Refractory Effusions, Crumbly Bones, Mystifying Cachexia and an Absent Mind: An Unusual Presentation of Whipple’s Disease with Review of Literature

1Department of Medicine, State University of New York, Downstate Health Sciences University, Brooklyn, NY

2Department of Pathology and Lab Sciences, State University of New York, Downstate Health Sciences University, Brooklyn, NY

3Department of Medicine, University of Toledo, OH

4Department of Radiology, Chief, Musculoskeletal Division, State University of New York, Downstate Health Sciences University, Brooklyn, NY


American Journal of Medical Case Reports. 2021, Vol. 9 No. 7, 348-353
DOI: 10.12691/ajmcr-9-7-2
Copyright © 2021 Science and Education Publishing

Cite this paper:
Syed Hamza Bin Waqar, John Diks, Unaiza Zaman, Sarah Sharif, Taha Sheikh, Srinivas Kolla, Isabel M. McFarlane. Refractory Effusions, Crumbly Bones, Mystifying Cachexia and an Absent Mind: An Unusual Presentation of Whipple’s Disease with Review of Literature. American Journal of Medical Case Reports. 2021; 9(7):348-353. doi: 10.12691/ajmcr-9-7-2.

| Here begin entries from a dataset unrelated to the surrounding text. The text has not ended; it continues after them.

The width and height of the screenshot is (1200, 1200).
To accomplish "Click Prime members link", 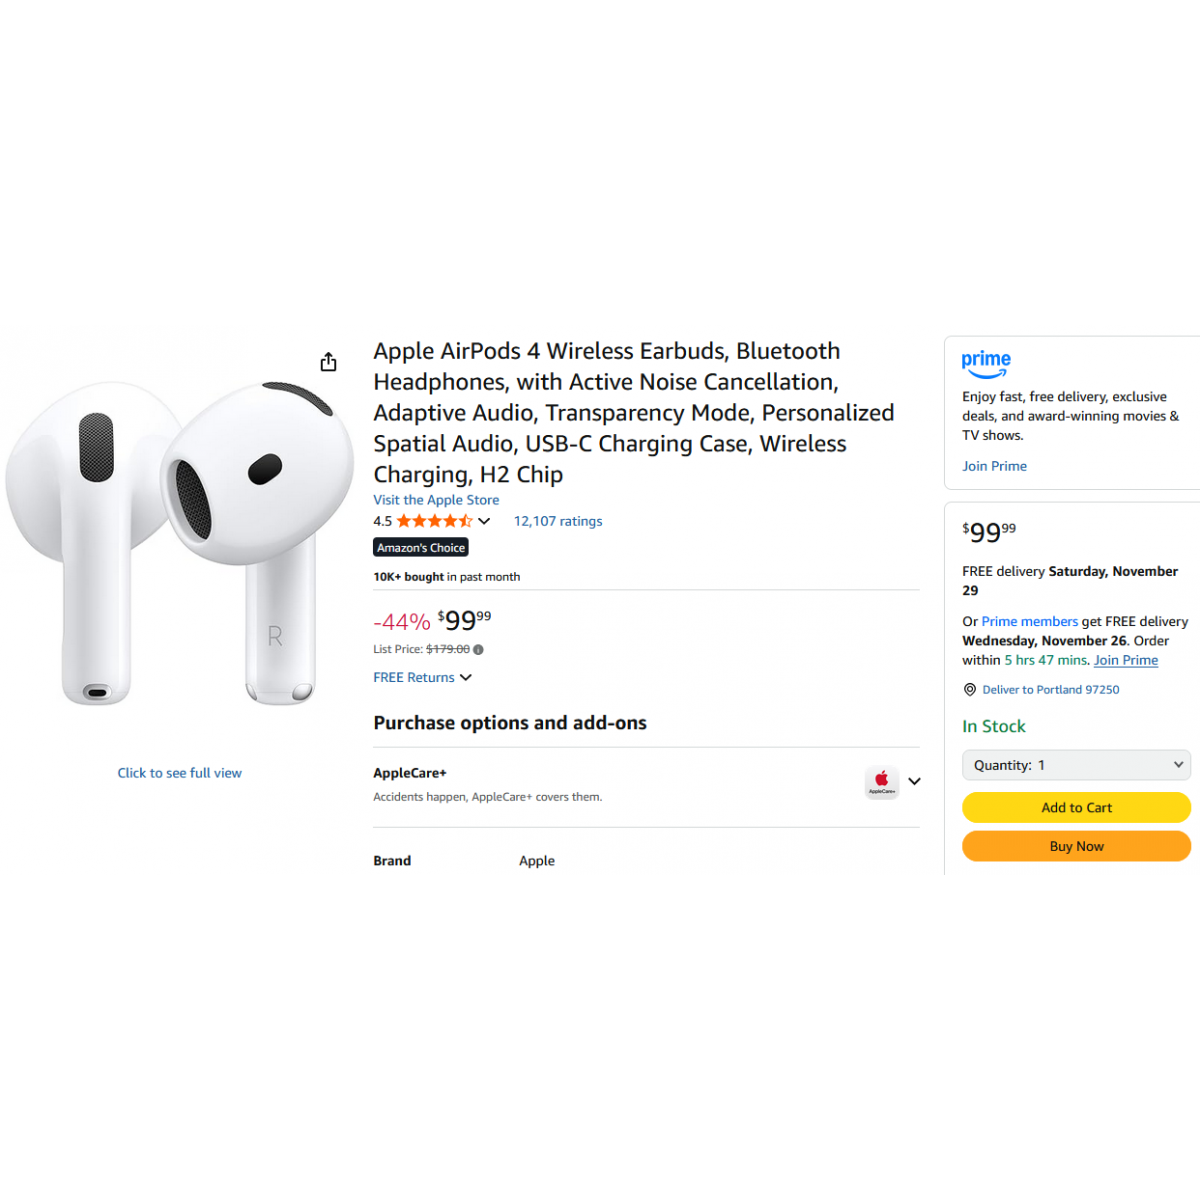I will point(1030,621).
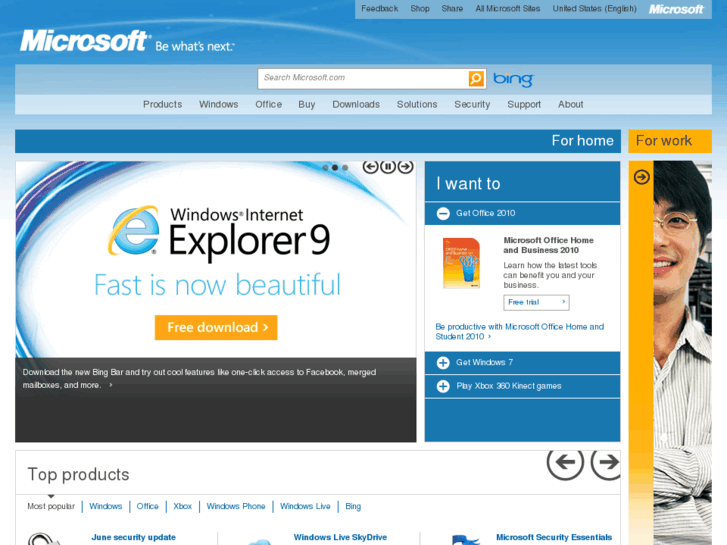Screen dimensions: 727x545
Task: Advance hero carousel to next slide
Action: tap(405, 167)
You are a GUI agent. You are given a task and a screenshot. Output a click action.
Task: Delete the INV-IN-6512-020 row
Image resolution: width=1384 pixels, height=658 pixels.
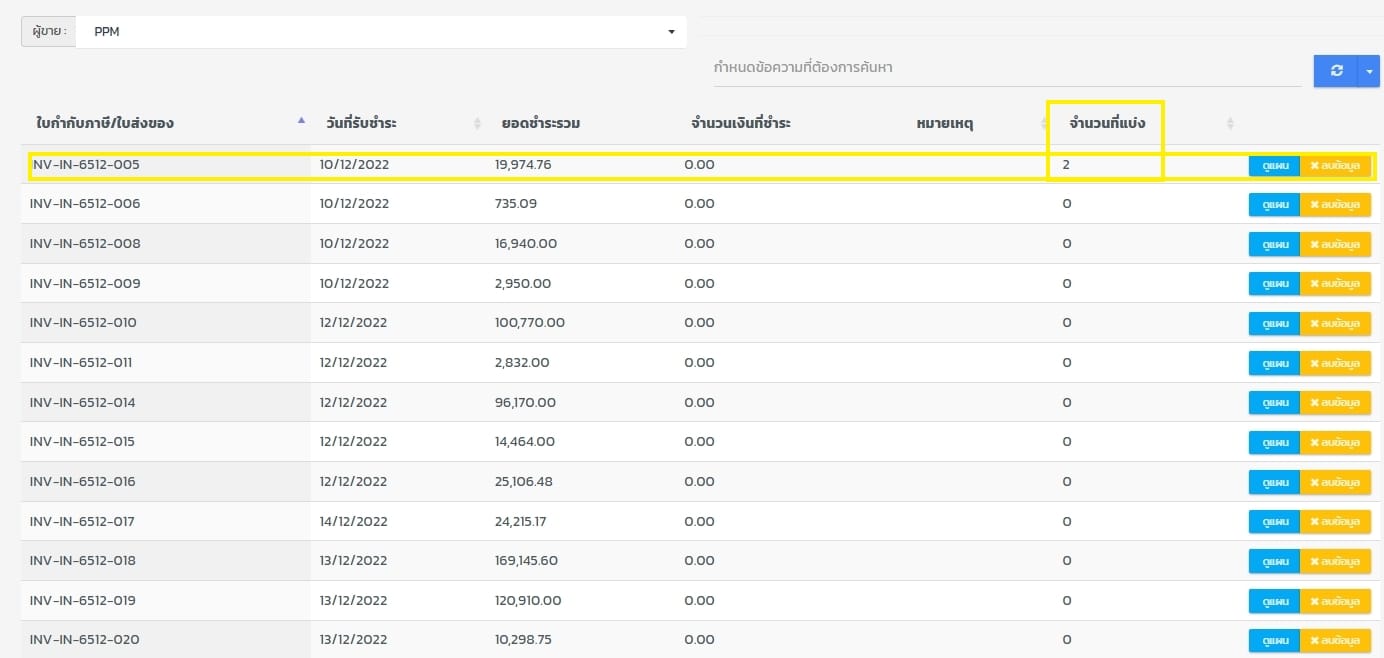[x=1335, y=640]
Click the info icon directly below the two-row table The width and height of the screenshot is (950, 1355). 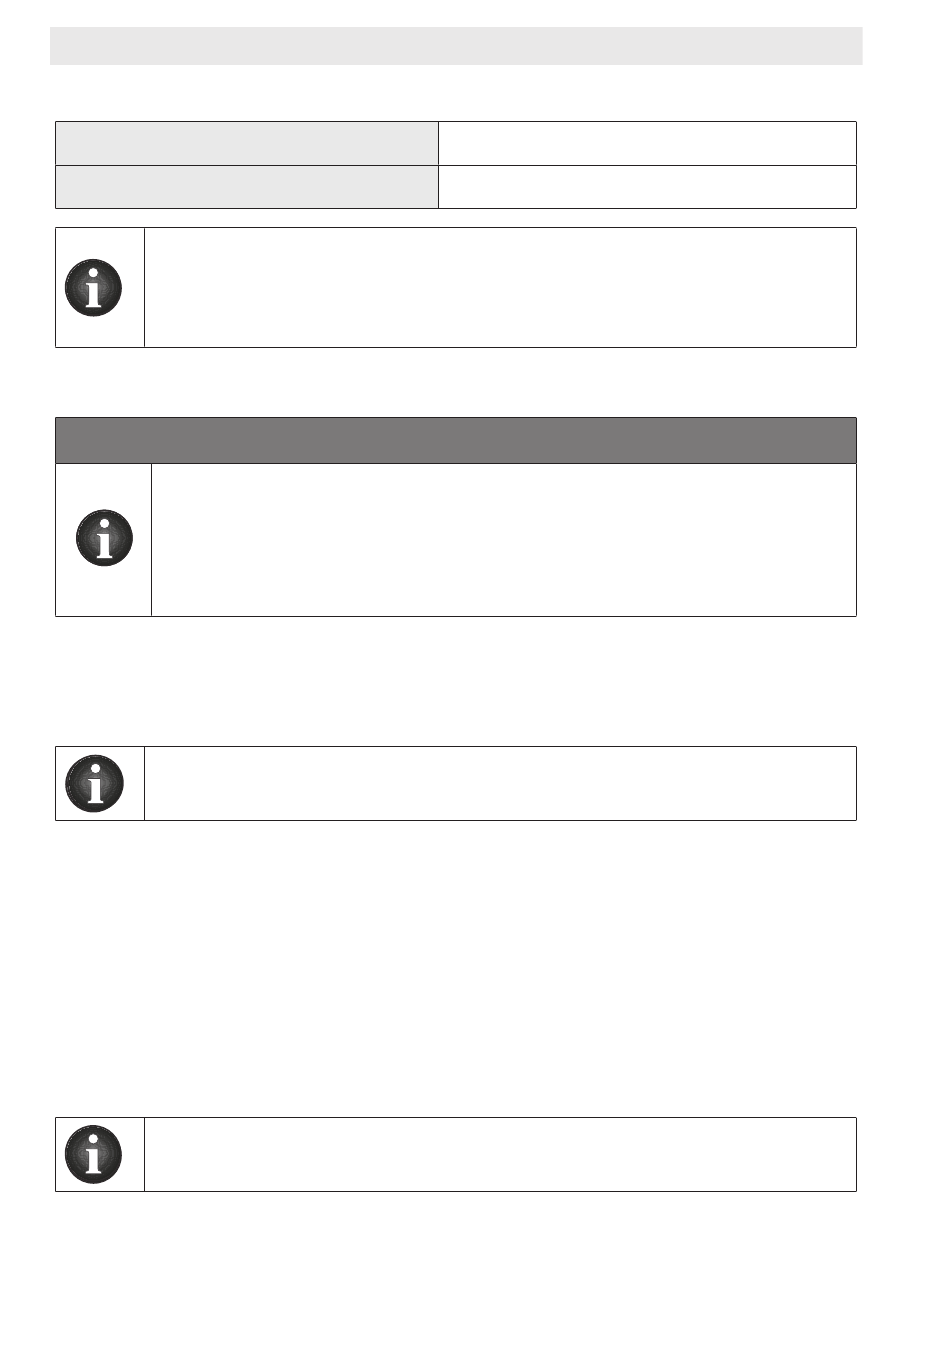tap(94, 288)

Correspondence to: Isabel  M. McFarlane, Department of Medicine, State University of New York, Downstate Health Sciences University, Brooklyn, NY. Email: isabel.mcfarlane@downstate.edu

Abstract

Whipple’s disease is a bacterial infection caused by Tropheryma whipplei and is known to cause perplexing clinical presentations, making its diagnosis challenging. The beginning by the involvement of the gastrointestinal tract, Whipple's disease can slowly progress to affect almost any organ system and lead to chronic multi-system inflammatory disease. Hereby, we present a middle age man who initially manifested with shortness of breath and chronic weight loss. He subsequently developed pleuro-pericardial effusion, ascites, mesenteric lymphadenopathy, possible myocarditis, and severe osteopenia with multiple vertebral fractures during his illness. Esophagogastroduodenoscopy with the biopsy and subsequent molecular confirmation of disease led to the confirmation of WD. Therapeutic management included two separate antibiotic regimens in an attempt to address the refractory course of WD in this patient.